Entries on where items appear =>
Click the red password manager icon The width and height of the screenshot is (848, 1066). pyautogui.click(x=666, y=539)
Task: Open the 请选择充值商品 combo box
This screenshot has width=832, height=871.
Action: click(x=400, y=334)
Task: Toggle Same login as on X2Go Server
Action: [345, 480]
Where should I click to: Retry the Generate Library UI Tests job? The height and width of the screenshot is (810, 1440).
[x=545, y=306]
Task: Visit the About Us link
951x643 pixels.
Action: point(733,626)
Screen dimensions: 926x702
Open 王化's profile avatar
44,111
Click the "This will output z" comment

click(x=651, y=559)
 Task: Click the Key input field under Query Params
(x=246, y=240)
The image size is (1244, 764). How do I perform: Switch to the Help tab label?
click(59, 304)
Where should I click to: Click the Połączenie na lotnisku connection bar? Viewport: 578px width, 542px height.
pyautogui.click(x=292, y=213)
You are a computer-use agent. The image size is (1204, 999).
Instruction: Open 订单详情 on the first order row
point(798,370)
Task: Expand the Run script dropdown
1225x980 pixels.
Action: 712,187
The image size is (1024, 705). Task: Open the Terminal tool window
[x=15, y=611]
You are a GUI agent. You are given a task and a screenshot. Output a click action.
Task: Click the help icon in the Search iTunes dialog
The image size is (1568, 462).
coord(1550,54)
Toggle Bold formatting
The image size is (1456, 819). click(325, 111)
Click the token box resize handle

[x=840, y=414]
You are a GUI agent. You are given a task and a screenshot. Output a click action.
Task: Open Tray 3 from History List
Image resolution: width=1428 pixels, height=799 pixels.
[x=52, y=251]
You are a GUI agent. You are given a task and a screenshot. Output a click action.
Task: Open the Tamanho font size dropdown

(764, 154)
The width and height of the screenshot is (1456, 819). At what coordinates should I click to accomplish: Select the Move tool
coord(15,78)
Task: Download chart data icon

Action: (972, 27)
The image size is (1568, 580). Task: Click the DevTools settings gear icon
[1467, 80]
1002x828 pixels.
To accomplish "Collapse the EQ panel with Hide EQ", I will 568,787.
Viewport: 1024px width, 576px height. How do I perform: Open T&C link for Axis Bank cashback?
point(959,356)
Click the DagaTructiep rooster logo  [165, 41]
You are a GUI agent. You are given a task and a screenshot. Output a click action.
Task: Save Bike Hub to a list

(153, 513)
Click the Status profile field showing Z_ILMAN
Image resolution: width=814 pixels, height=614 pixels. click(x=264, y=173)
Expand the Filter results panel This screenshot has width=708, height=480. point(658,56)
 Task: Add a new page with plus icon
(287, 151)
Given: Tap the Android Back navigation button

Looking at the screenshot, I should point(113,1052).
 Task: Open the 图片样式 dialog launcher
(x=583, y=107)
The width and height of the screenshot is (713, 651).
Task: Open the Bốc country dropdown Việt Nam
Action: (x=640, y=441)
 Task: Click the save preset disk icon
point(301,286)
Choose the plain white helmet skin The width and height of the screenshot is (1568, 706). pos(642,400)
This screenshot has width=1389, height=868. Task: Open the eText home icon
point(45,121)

What this task involves =>
Arrange the lines as a numbered list, omitting blank lines, starting with the line that contains "Task: Expand the Run script dropdown" and continuing through the line that contains "Expand the Filter".

Output of the exercise =>
1. Task: Expand the Run script dropdown
2. 1225x980 pixels.
3. Action: 712,187
4. The image size is (1024, 705). Task: Open the Terminal tool window
5. [x=15, y=611]
6. You are a GUI agent. You are given a task and a screenshot. Output a click action.
7. Task: Click the help icon in the Search iTunes dialog
8. The image size is (1568, 462).
9. coord(1550,54)
10. Toggle Bold formatting
11. The image size is (1456, 819). click(325, 111)
12. Click the token box resize handle
13. [x=840, y=414]
14. You are a GUI agent. You are given a task and a screenshot. Output a click action.
15. Task: Open Tray 3 from History List
16. Image resolution: width=1428 pixels, height=799 pixels.
17. [x=52, y=251]
18. You are a GUI agent. You are given a task and a screenshot. Output a click action.
19. Task: Open the Tamanho font size dropdown
20. (764, 154)
21. The width and height of the screenshot is (1456, 819). At what coordinates should I click to accomplish: Select the Move tool
22. coord(15,78)
23. Task: Download chart data icon
24. Action: (972, 27)
25. The image size is (1568, 580). Task: Click the DevTools settings gear icon
26. [1467, 80]
27. 1002x828 pixels.
28. To accomplish "Collapse the EQ panel with Hide EQ", I will 568,787.
29. Viewport: 1024px width, 576px height. How do I perform: Open T&C link for Axis Bank cashback?
30. point(959,356)
31. Click the DagaTructiep rooster logo  [165, 41]
32. You are a GUI agent. You are given a task and a screenshot. Output a click action.
33. Task: Save Bike Hub to a list
34. (153, 513)
35. Click the Status profile field showing Z_ILMAN
36. Image resolution: width=814 pixels, height=614 pixels. click(x=264, y=173)
37. Expand the Filter results panel This screenshot has width=708, height=480. point(658,56)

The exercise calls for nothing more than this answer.